- _Task to carry out_
Each entry in this listing needs to be written out again, word for word.
*** Exercise data Section Begins ***
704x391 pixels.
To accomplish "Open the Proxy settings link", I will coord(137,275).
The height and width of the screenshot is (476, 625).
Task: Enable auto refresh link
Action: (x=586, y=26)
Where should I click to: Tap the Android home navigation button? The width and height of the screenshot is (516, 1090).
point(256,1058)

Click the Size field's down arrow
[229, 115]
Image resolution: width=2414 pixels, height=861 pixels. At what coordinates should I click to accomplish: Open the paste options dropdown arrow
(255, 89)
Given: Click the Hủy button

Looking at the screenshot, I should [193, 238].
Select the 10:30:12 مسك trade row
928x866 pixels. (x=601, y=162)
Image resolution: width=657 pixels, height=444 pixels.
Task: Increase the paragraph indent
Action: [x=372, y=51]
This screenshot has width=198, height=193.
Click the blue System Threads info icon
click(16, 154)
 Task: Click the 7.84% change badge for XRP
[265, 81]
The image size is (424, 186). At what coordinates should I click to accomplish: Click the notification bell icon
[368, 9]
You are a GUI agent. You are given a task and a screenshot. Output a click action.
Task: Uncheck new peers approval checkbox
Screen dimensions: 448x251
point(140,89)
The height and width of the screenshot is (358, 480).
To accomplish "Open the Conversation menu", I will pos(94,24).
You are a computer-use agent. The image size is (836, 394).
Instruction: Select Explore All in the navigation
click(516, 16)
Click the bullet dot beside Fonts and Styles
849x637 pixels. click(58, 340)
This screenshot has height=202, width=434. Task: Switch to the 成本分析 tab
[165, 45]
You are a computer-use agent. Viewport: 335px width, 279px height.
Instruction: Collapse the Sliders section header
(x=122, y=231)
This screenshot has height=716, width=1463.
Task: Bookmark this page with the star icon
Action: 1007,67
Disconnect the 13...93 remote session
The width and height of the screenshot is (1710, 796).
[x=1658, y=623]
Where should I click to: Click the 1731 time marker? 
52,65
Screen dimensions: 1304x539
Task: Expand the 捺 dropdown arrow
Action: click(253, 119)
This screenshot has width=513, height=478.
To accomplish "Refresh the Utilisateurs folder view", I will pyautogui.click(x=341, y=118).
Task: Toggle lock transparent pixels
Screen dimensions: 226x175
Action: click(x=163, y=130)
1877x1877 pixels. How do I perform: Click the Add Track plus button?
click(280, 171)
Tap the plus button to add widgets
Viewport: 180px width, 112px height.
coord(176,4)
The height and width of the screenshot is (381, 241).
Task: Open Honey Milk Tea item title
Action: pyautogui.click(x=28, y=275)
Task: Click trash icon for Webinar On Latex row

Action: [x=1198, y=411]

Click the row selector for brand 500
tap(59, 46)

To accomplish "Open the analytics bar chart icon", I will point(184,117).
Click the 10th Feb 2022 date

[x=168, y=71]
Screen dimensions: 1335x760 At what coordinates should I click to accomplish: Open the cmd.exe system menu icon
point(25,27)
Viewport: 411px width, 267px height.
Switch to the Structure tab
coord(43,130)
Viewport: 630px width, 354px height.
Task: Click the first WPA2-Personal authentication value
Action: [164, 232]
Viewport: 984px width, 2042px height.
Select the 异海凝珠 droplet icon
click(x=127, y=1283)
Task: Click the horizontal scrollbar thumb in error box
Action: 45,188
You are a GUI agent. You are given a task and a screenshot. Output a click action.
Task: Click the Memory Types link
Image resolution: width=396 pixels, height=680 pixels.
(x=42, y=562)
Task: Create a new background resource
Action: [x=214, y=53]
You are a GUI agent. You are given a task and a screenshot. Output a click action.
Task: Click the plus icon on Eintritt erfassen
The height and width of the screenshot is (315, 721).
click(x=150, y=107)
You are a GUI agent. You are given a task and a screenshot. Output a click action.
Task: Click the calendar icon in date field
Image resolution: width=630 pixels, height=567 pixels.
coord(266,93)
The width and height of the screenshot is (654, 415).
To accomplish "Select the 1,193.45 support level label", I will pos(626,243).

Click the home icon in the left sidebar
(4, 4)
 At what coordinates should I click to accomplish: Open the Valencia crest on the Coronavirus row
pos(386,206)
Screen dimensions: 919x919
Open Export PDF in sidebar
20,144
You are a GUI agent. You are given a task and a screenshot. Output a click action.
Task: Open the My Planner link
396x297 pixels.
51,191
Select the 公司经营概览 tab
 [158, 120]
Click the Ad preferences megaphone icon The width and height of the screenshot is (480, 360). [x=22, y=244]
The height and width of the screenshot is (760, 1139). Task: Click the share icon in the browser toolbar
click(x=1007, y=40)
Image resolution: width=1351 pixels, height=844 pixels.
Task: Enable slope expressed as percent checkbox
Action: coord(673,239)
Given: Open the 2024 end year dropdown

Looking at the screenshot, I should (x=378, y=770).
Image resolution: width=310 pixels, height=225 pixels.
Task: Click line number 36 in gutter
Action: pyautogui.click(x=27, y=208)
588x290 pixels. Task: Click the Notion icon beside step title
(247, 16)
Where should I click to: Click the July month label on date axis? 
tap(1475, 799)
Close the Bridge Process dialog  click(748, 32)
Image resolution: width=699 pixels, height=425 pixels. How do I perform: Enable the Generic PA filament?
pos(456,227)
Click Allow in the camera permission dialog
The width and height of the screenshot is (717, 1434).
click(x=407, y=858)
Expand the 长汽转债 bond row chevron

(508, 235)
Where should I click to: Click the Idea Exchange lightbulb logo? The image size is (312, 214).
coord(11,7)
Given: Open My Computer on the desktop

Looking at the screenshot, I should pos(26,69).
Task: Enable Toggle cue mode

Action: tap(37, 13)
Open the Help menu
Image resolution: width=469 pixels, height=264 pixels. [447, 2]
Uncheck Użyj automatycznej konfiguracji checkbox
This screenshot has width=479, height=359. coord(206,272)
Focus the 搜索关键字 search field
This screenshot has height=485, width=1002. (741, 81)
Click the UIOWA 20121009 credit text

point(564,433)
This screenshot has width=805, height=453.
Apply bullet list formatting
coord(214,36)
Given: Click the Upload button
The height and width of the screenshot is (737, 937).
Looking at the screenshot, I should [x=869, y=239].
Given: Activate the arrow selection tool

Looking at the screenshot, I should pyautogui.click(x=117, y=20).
*** Exercise data Section Ends ***
- _Completed exercise_
704x391 pixels.
To accomplish "Open the Proxy settings link", I will coord(137,275).
The height and width of the screenshot is (476, 625).
Task: Enable auto refresh link
Action: (x=586, y=26)
Where should I click to: Tap the Android home navigation button? The width and height of the screenshot is (516, 1090).
point(256,1058)

Click the Size field's down arrow
[229, 115]
Image resolution: width=2414 pixels, height=861 pixels. At what coordinates should I click to accomplish: Open the paste options dropdown arrow
(255, 89)
Given: Click the Hủy button

Looking at the screenshot, I should [193, 238].
Select the 10:30:12 مسك trade row
928x866 pixels. (x=601, y=162)
Image resolution: width=657 pixels, height=444 pixels.
Task: Increase the paragraph indent
Action: [x=372, y=51]
This screenshot has width=198, height=193.
Click the blue System Threads info icon
click(16, 154)
 Task: Click the 7.84% change badge for XRP
[265, 81]
The image size is (424, 186). At what coordinates should I click to accomplish: Click the notification bell icon
[368, 9]
You are a GUI agent. You are given a task and a screenshot. Output a click action.
Task: Uncheck new peers approval checkbox
Screen dimensions: 448x251
point(140,89)
The height and width of the screenshot is (358, 480).
To accomplish "Open the Conversation menu", I will pos(94,24).
You are a computer-use agent. The image size is (836, 394).
Instruction: Select Explore All in the navigation
click(516, 16)
Click the bullet dot beside Fonts and Styles
849x637 pixels. click(58, 340)
This screenshot has height=202, width=434. Task: Switch to the 成本分析 tab
[165, 45]
You are a computer-use agent. Viewport: 335px width, 279px height.
Instruction: Collapse the Sliders section header
(x=122, y=231)
This screenshot has height=716, width=1463.
Task: Bookmark this page with the star icon
Action: 1007,67
Disconnect the 13...93 remote session
The width and height of the screenshot is (1710, 796).
[x=1658, y=623]
Where should I click to: Click the 1731 time marker? 
52,65
Screen dimensions: 1304x539
Task: Expand the 捺 dropdown arrow
Action: click(253, 119)
This screenshot has width=513, height=478.
To accomplish "Refresh the Utilisateurs folder view", I will pyautogui.click(x=341, y=118).
Task: Toggle lock transparent pixels
Screen dimensions: 226x175
Action: click(x=163, y=130)
1877x1877 pixels. How do I perform: Click the Add Track plus button?
click(280, 171)
Tap the plus button to add widgets
Viewport: 180px width, 112px height.
coord(176,4)
The height and width of the screenshot is (381, 241).
Task: Open Honey Milk Tea item title
Action: pyautogui.click(x=28, y=275)
Task: Click trash icon for Webinar On Latex row

Action: [x=1198, y=411]

Click the row selector for brand 500
tap(59, 46)

To accomplish "Open the analytics bar chart icon", I will point(184,117).
Click the 10th Feb 2022 date

[x=168, y=71]
Screen dimensions: 1335x760 At what coordinates should I click to accomplish: Open the cmd.exe system menu icon
point(25,27)
Viewport: 411px width, 267px height.
Switch to the Structure tab
coord(43,130)
Viewport: 630px width, 354px height.
Task: Click the first WPA2-Personal authentication value
Action: [164, 232]
Viewport: 984px width, 2042px height.
Select the 异海凝珠 droplet icon
click(x=127, y=1283)
Task: Click the horizontal scrollbar thumb in error box
Action: 45,188
You are a GUI agent. You are given a task and a screenshot. Output a click action.
Task: Click the Memory Types link
Image resolution: width=396 pixels, height=680 pixels.
(x=42, y=562)
Task: Create a new background resource
Action: [x=214, y=53]
You are a GUI agent. You are given a task and a screenshot. Output a click action.
Task: Click the plus icon on Eintritt erfassen
The height and width of the screenshot is (315, 721).
click(x=150, y=107)
You are a GUI agent. You are given a task and a screenshot. Output a click action.
Task: Click the calendar icon in date field
Image resolution: width=630 pixels, height=567 pixels.
coord(266,93)
The width and height of the screenshot is (654, 415).
To accomplish "Select the 1,193.45 support level label", I will pos(626,243).

Click the home icon in the left sidebar
(4, 4)
 At what coordinates should I click to accomplish: Open the Valencia crest on the Coronavirus row
pos(386,206)
Screen dimensions: 919x919
Open Export PDF in sidebar
20,144
You are a GUI agent. You are given a task and a screenshot. Output a click action.
Task: Open the My Planner link
396x297 pixels.
51,191
Select the 公司经营概览 tab
 [158, 120]
Click the Ad preferences megaphone icon The width and height of the screenshot is (480, 360). [x=22, y=244]
The height and width of the screenshot is (760, 1139). Task: Click the share icon in the browser toolbar
click(x=1007, y=40)
Image resolution: width=1351 pixels, height=844 pixels.
Task: Enable slope expressed as percent checkbox
Action: coord(673,239)
Given: Open the 2024 end year dropdown

Looking at the screenshot, I should (x=378, y=770).
Image resolution: width=310 pixels, height=225 pixels.
Task: Click line number 36 in gutter
Action: pyautogui.click(x=27, y=208)
588x290 pixels. Task: Click the Notion icon beside step title
(247, 16)
Where should I click to: Click the July month label on date axis? 
tap(1475, 799)
Close the Bridge Process dialog  click(748, 32)
Image resolution: width=699 pixels, height=425 pixels. How do I perform: Enable the Generic PA filament?
pos(456,227)
Click Allow in the camera permission dialog
The width and height of the screenshot is (717, 1434).
click(x=407, y=858)
Expand the 长汽转债 bond row chevron

(508, 235)
Where should I click to: Click the Idea Exchange lightbulb logo? The image size is (312, 214).
coord(11,7)
Given: Open My Computer on the desktop

Looking at the screenshot, I should pos(26,69).
Task: Enable Toggle cue mode

Action: tap(37, 13)
Open the Help menu
Image resolution: width=469 pixels, height=264 pixels. [447, 2]
Uncheck Użyj automatycznej konfiguracji checkbox
This screenshot has width=479, height=359. coord(206,272)
Focus the 搜索关键字 search field
This screenshot has height=485, width=1002. (741, 81)
Click the UIOWA 20121009 credit text

point(564,433)
This screenshot has width=805, height=453.
Apply bullet list formatting
coord(214,36)
Given: Click the Upload button
The height and width of the screenshot is (737, 937).
Looking at the screenshot, I should [x=869, y=239].
Given: Activate the arrow selection tool

Looking at the screenshot, I should pyautogui.click(x=117, y=20).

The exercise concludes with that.